Passage proposé:
>>>

Partout et à travers les âges, les Juifs se sont adonnés au commerce et occupés d'argent. Ce peuple strictement commercial et urbain, manifeste peu d'intérêt pour l'agriculture, sauf récemment, parmi les Sionistes de Palestine. 78% des Juifs palestiniens vivent à Tel-Aviv. À leurs tendances matérialistes, ils ont joint un sens prononcé du beau et une conception artistique qui a beaucoup contribué au monde des arts. Ils ont toujours été amis du beau et comptent également parmi les plus éminents philanthropes, malgré leurs méthodes tortueuses et peu louables en affaires qui les ont fait haïr et rendus suspects au monde commercial. Ils sont et demeurent essentiellement orientaux. L'Occidental a tendance à l'oublier ; s'il s'en souvenait, il comprendrait que l'attitude de l'Oriental à l'égard de la vérité, de l'honnêteté, de l'usage et de la possession de l'argent est fort différente de l'Occidentale et c'est là que réside en partie la difficulté. Ce n'est pas tant une question [113] de bien ou de mal, que de normes différentes et d'attitudes inhérentes aux races, communes à tout l'Orient.

Le Juif moderne est aussi le produit de nombreux siècles de persécutions et de migrations. Il a erré de pays en pays, de ville en ville, et en cours de route, il a forcément acquis certaines habitudes de vivre et de penser, que l'Occidental ne comprend pas non plus et qu'il ne peut tolérer. Les Juifs sont par exemple, le produit de siècles de nomadisme, aussi apportent-ils le désordre dans toute communauté où ils vivent, chose que l'Occidental, mieux organisé (habitant des cavernes) ne peut admettre. Ils sont aussi le produit de la nécessité, où ils se sont vus pendant des siècles, de vivre aux dépens des peuples, chez qui ils campent, de saisir aux cheveux la chance qui se présentait de prendre ce qu'ils désiraient, de veiller à ce que leurs enfants aient le meilleur de tout ce qui s'offrait, quoi qu'il en pût coûter à autrui, de rester liés à leur propre race au milieu des étrangers, parmi lesquels le sort les avait amenés, et de préserver intacte, dans la mesure du possible, leur religion nationale, leurs tabous et leurs antiques coutumes. C'était essentiel à leur survivance au temps des persécutions ; ils étaient forcés de conserver ces facteurs, sous leur forme ancienne si possible, afin de prouver aux autres Hébreux dans les contrées ou les villes nouvelles, qu'ils étaient bien les Juifs qu'ils prétendaient être. C'est ce qui en a fait la race la plus réactionnaire et la plus conservatrice du monde.

<<<

Votre objectif:
Répondez à ces questions d'après le passage proposé :
(a) Quel pourcentage des Juifs palestiniens vit à Tel-Aviv ?
(b) De quoi le Juif moderne est-il aussi le produit, d'après la première phrase du second paragraphe ?
(c) À quelle époque la conservation de ces facteurs était-elle essentielle à leur survivance ?
Les données qui suivent ne servent à rien pour cet exercice.

Données recueillies:
>>>

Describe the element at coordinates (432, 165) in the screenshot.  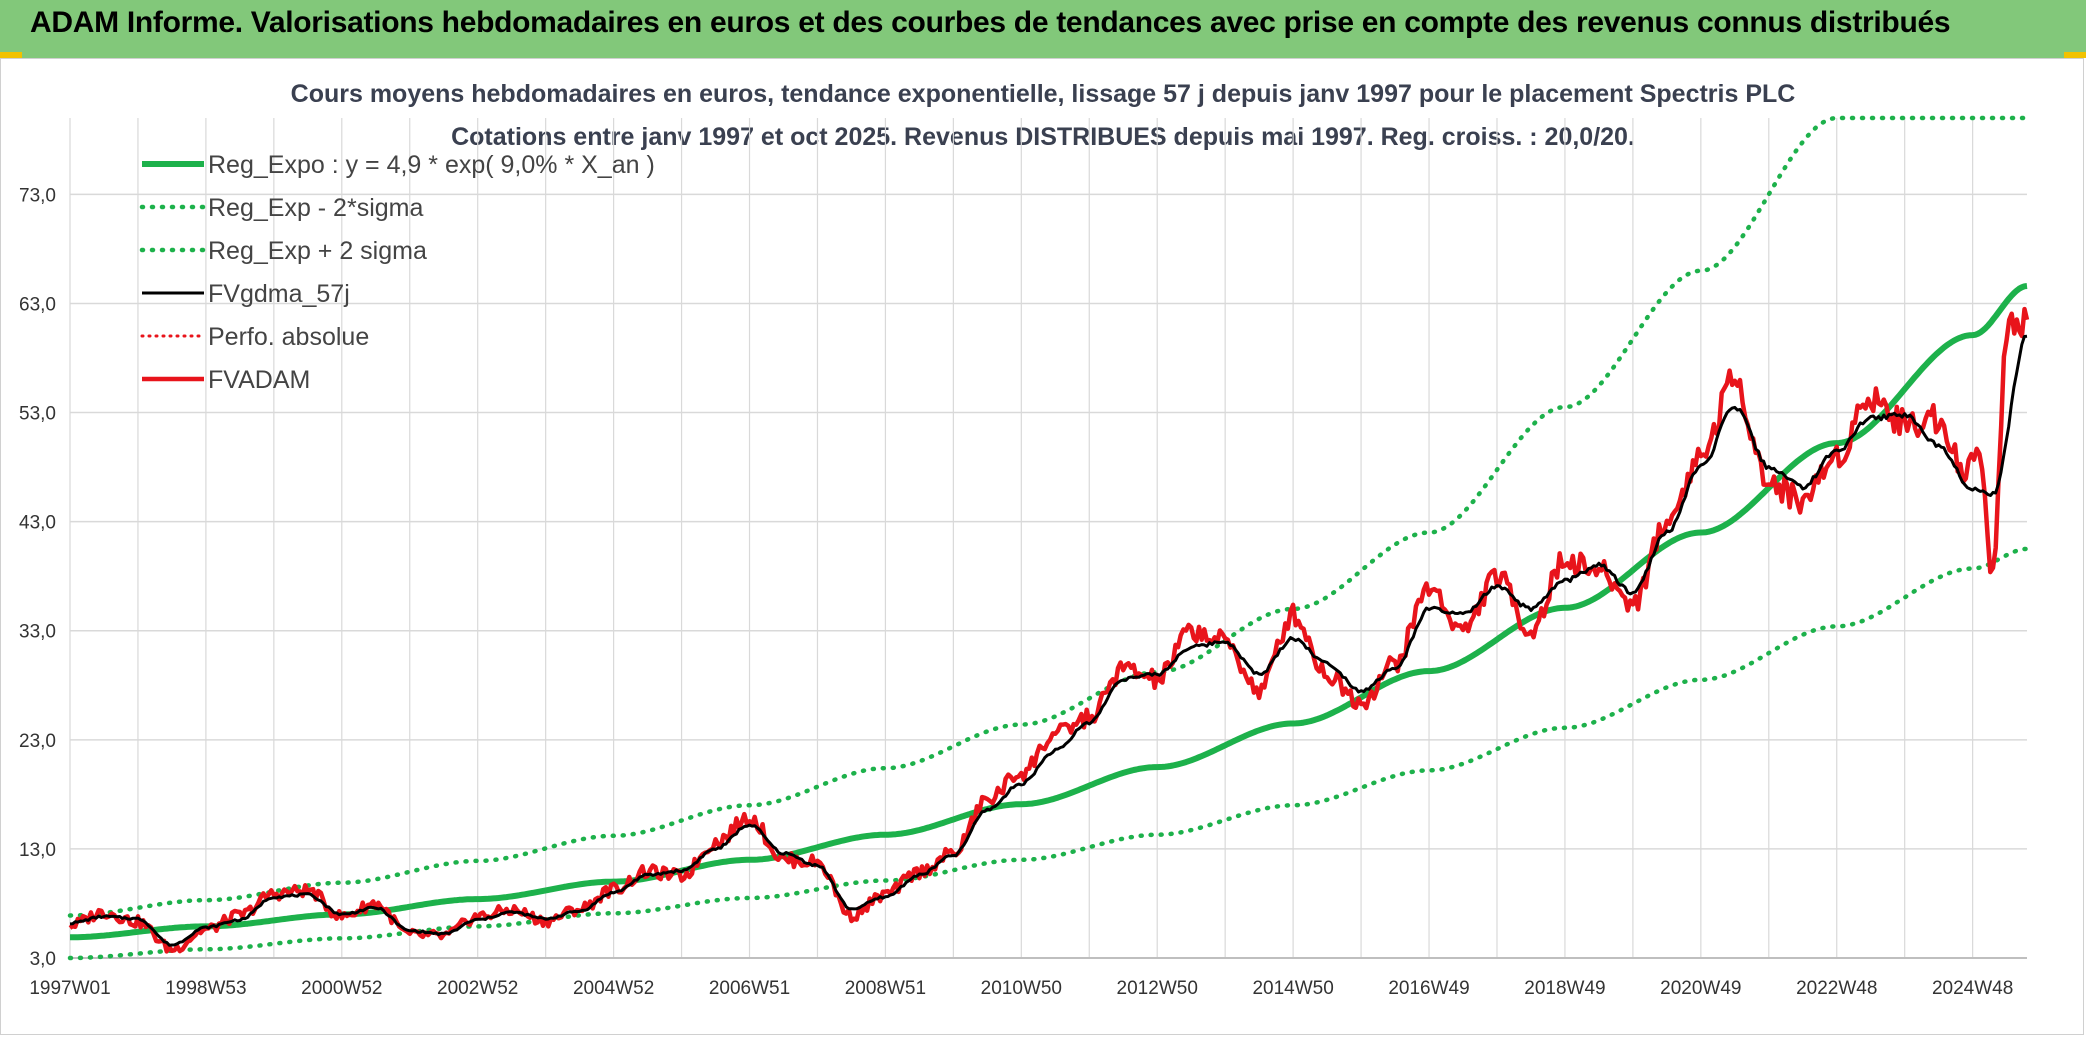
I see `legend-label: Reg_Expo : y = 4,9 * exp( 9,0% * X_an )` at that location.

<<<

Réponse proposée:
(a) 78 %.
(b) De nombreux siècles de persécutions et de migrations.
(c) Au temps des persécutions.